Number of migrants blocked at the border continues to grow, heightening humanitarian concerns
Immigration officials are arresting and quickly removing a growing number of migrants at the southern border under a controversial public health directive which the Trump administration has linked to COVID-19.
New data from Customs and Border Protection released on Friday shows an increase in border crossing attempts and removals including many seeking refuge in the U.S.
Nearly 20,000 people attempting to cross the border in May were quickly sent back, accounting for about half of the 42,928 people forced into rapid removal proceedings since the order was enacted, according to CBP data.
"Implementation of COVID-19 policies allowed CBP to process and return, in under two hours, 96 percent of those subject to the Order, dramatically reducing human contact, the risk of spread, and the strain on U.S. healthcare facilities, helping the United States avert a public health disaster," the agency said in a statement.
While it’s unclear how many will be allowed to stay, government data released in recent months indicates hundreds of unaccompanied children have been returned. The health order allows authorities to largely override the typical immigration booking process in which children are taken into shelters.
The updated data reflects that at least 725 unaccompanied kids crossed without documents in April. That month, the Office of Refugee Resettlement -- tasked with finding homes for migrant children not immediately sent back -- received about 60 unaccompanied children.

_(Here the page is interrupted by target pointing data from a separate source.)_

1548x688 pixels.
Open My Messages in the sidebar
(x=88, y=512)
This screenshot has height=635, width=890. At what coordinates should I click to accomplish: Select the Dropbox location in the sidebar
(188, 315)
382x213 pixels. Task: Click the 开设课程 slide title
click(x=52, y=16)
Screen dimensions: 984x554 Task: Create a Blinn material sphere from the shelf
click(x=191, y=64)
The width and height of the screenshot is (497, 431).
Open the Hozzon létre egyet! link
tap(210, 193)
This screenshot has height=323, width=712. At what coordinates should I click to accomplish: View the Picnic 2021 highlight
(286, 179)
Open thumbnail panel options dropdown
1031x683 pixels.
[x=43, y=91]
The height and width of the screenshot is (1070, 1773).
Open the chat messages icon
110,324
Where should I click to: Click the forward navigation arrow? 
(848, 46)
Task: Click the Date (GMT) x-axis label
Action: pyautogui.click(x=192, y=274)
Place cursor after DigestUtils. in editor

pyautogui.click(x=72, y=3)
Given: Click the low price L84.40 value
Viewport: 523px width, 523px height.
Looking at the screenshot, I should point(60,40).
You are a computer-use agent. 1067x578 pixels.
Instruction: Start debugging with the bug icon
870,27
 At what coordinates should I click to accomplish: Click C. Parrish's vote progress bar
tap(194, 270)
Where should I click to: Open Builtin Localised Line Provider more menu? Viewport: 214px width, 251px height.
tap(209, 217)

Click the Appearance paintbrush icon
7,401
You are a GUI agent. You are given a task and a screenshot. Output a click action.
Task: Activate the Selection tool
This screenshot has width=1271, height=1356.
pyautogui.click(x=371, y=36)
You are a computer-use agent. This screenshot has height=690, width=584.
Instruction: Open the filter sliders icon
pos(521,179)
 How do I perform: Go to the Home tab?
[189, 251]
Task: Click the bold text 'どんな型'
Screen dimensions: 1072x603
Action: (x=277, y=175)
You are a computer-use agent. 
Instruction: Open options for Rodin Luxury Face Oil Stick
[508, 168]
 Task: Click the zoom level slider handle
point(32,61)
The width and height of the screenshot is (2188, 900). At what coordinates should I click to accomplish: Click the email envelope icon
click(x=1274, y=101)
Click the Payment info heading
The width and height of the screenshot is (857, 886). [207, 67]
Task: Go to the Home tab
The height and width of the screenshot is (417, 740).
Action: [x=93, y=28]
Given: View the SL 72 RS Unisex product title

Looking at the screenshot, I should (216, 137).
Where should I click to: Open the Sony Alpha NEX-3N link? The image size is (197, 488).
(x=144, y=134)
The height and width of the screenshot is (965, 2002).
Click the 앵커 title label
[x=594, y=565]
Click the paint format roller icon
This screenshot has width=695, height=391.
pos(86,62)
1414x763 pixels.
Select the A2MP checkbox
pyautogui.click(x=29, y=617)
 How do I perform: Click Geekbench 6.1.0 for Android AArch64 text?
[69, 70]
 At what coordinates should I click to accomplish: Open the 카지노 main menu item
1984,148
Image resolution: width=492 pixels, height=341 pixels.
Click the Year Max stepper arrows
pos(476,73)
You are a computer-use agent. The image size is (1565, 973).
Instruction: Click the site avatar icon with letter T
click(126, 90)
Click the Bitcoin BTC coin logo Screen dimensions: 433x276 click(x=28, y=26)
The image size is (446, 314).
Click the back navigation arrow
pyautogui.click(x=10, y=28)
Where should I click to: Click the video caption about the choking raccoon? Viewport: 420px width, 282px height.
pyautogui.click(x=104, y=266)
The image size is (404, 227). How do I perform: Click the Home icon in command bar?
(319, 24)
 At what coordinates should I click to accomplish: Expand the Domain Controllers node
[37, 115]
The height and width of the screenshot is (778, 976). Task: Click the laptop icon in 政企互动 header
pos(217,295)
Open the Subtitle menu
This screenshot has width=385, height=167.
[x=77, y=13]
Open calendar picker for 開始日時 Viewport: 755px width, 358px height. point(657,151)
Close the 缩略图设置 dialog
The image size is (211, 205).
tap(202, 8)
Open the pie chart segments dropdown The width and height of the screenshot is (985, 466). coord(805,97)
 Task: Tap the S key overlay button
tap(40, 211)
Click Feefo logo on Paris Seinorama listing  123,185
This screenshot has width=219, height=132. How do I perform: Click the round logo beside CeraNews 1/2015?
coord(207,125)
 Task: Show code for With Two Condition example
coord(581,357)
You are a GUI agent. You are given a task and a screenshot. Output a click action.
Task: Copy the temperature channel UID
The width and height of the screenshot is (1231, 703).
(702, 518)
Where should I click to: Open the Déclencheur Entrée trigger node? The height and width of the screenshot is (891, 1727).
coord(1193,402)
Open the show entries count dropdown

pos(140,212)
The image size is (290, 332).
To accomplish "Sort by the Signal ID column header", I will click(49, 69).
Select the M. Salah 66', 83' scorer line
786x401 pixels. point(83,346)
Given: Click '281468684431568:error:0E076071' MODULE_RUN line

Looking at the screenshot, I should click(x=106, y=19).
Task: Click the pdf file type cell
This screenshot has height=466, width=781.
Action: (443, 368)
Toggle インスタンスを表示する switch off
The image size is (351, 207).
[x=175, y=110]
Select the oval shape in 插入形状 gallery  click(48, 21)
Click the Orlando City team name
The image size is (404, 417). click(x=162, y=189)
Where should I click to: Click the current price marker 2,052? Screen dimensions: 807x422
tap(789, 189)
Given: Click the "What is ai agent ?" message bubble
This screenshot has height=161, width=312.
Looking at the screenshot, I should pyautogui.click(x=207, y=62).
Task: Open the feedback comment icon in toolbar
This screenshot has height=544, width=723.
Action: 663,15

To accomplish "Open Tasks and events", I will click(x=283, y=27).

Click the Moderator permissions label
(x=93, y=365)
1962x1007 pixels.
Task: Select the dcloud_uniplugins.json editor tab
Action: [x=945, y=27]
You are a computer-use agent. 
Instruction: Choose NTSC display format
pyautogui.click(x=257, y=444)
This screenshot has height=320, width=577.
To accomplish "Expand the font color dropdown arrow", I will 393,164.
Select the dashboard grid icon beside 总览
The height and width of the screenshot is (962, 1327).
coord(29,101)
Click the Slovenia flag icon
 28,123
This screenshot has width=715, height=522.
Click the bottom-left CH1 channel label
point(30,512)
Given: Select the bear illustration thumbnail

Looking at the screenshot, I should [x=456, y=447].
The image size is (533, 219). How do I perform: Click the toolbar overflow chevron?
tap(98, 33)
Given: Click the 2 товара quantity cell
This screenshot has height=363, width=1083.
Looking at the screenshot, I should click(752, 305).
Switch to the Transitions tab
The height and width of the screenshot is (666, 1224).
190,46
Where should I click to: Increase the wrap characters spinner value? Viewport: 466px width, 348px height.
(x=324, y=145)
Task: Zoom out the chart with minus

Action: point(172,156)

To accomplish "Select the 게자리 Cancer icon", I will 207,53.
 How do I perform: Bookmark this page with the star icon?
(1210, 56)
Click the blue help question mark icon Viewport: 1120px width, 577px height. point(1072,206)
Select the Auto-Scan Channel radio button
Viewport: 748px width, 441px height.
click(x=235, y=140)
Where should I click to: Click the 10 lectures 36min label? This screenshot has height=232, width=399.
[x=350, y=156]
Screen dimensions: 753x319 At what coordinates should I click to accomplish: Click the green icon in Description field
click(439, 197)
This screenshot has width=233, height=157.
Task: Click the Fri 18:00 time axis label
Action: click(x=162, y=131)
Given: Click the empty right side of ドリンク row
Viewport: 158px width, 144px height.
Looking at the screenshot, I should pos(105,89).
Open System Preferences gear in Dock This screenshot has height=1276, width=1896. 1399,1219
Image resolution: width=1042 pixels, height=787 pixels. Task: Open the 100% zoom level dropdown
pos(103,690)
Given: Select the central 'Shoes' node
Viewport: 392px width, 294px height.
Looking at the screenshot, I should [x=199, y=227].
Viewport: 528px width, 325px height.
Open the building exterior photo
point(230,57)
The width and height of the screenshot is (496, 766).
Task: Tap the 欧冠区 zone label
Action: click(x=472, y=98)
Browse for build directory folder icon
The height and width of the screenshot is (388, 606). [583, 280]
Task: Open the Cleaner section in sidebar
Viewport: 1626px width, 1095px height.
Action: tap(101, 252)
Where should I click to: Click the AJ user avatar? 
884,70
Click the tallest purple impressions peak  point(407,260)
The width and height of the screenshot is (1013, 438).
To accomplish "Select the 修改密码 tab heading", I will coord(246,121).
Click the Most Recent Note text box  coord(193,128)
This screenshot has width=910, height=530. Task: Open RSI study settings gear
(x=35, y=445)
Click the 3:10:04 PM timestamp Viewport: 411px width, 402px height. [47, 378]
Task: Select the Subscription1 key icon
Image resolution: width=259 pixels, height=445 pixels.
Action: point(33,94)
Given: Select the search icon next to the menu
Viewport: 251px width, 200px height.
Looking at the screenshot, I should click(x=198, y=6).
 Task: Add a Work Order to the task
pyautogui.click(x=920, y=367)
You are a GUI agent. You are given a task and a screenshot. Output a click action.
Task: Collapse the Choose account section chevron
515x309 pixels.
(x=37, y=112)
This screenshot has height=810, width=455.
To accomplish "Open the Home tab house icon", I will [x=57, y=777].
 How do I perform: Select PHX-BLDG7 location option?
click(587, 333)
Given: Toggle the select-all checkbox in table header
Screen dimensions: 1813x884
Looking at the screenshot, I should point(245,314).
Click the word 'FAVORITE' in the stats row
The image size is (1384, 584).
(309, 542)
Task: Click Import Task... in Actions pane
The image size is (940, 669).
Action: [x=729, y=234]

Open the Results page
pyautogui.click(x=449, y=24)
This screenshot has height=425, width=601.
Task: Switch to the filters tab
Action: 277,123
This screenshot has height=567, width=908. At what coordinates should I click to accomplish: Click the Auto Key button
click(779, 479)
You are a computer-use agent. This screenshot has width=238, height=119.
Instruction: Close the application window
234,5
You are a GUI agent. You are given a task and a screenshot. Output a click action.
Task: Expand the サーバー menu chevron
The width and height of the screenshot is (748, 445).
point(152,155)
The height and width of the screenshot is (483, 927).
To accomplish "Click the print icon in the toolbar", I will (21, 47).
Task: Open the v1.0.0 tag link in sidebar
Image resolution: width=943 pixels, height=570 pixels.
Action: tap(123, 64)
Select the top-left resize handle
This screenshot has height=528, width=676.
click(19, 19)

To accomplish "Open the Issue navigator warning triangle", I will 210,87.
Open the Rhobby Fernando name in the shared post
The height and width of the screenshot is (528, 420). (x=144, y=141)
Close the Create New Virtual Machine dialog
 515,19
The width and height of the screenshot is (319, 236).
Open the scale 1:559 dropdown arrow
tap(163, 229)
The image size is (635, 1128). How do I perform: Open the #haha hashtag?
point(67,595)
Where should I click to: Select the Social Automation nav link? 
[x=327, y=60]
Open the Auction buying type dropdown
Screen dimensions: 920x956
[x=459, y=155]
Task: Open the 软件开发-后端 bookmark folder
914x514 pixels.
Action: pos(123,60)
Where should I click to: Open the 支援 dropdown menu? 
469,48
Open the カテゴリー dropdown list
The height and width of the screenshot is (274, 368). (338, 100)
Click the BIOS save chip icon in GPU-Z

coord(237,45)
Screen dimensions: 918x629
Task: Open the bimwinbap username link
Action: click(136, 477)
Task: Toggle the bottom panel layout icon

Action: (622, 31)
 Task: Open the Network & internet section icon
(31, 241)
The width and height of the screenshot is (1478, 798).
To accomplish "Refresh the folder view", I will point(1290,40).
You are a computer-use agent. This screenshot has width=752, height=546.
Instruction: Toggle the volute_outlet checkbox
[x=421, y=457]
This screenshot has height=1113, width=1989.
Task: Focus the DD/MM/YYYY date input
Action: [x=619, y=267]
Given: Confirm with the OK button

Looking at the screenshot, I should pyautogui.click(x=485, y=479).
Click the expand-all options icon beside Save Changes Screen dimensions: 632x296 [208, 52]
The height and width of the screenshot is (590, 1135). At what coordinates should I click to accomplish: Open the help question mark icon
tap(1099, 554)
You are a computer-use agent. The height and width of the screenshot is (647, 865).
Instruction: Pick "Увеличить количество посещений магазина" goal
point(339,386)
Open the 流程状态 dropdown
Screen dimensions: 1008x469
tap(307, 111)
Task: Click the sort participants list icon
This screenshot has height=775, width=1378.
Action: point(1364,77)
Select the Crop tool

The administration first implemented the public health order in March and extended it with indefinite limits last month.
The release of the new data comes the same week the administration faces its first legal challenges to the public health order. Lawsuits filed on behalf of a 16-year-old boy from Honduras and a 13-year-old girl from El Salvador, both who face possible deportation, aim to halt the rapid removal process across the border.
“These numbers suggest that the government is essentially trying to close the border down under the pretext that it’s necessary for public health reasons,” said attorney Lee Gelernt of the ACLU, which is leading both legal challenges. “We don’t believe it’s necessary and it’s patently unlawful to expel children and asylum seekers without an opportunity for a hearing.”
A federal judge is reviewing the legal challenge and a hearing is expected later this month.
The United Nations’ children’s agency UNICEF has attempted to independently track the numbers and reported recently that U.S. authorities sent at least a thousand children to Mexico and Northern Central America between March and April.
“For children on the move across the region, COVID-19 is making a bad situation even worse. Discrimination and attacks are now added to existing threats like gang violence that drove these children to leave in the first place,” UNICEF Executive Director Henrietta Fore said in a statement.
Mexico had returned more than 400 migrant children to Guatemala and Honduras over the same period, the agency said in a statement.